American journalist (1957–2024)

Peter David Dykstra (March 2, 1957 – July 31, 2024) was an American Greenpeace activist and a CNN environment correspondent.

== Early life and education ==
Dykstra was born in Hackensack, New Jersey, and raised in Hasbrouck Heights. He graduated from Boston University.

==Career==
Dykstra joined the Greenpeace office in Boston as a volunteer in 1978. Later on, he was the U.S. media director in Washington, D.C. for the organization.

He started with CNN in Atlanta in 1991 as a research manager and was eventually promoted to senior executive producer of a CNN unit covering topics including science, technology, the weather, and the environment. He worked there for 17 years, until 2008.

Dykstra was a regular on the syndicated Public Radio International radio show Living on Earth where he contributed a weekly round-up of the latest environmental news.
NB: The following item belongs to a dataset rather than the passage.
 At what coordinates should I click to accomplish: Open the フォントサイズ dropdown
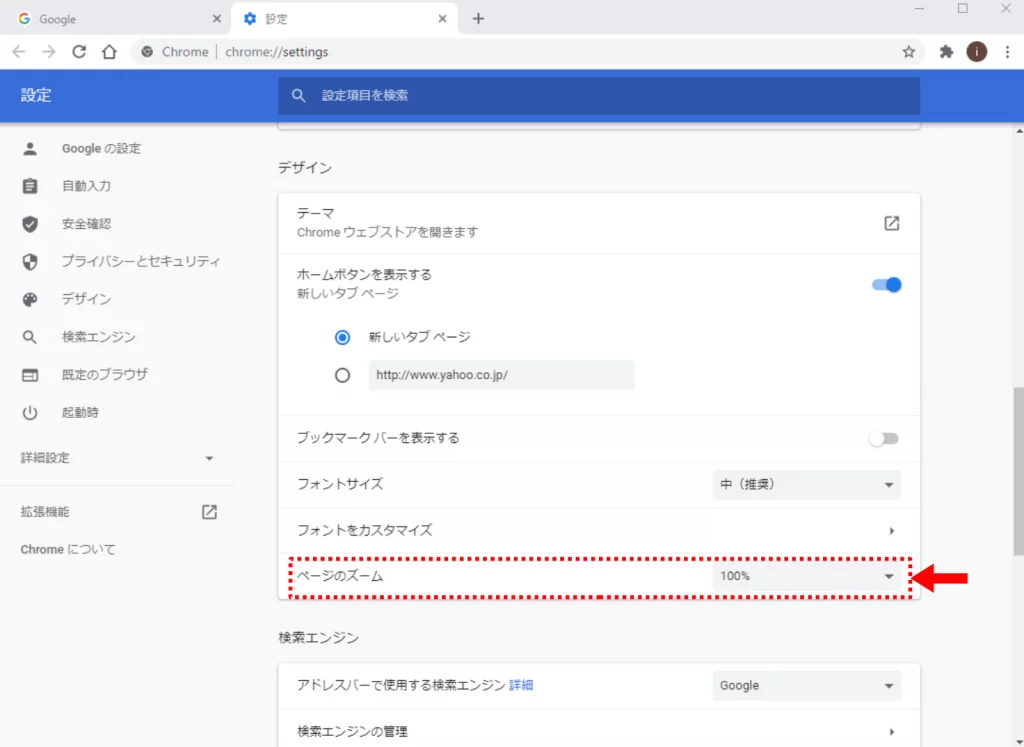806,485
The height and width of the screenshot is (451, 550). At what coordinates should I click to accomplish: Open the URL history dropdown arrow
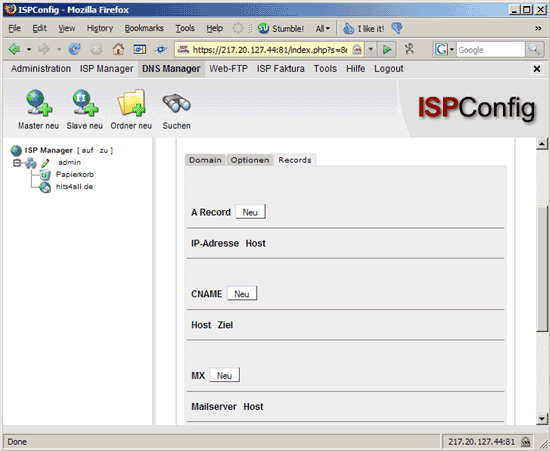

He was the publisher of Environmental Health News and The Daily Climate after his time with CNN was over. The sites published original reporting and also aggregated climate and environmental news coverage. He was with the sites till recent years when he started facing health problems. Thereafter, he became a contributor to the sites.

==Death==
Dykstra died due to complications of pneumonia leading to respiratory failure at an Atlanta hospital, on July 31, 2024, at the age of 67. He had been paralyzed from the waist down since 2017 after a spinal infection.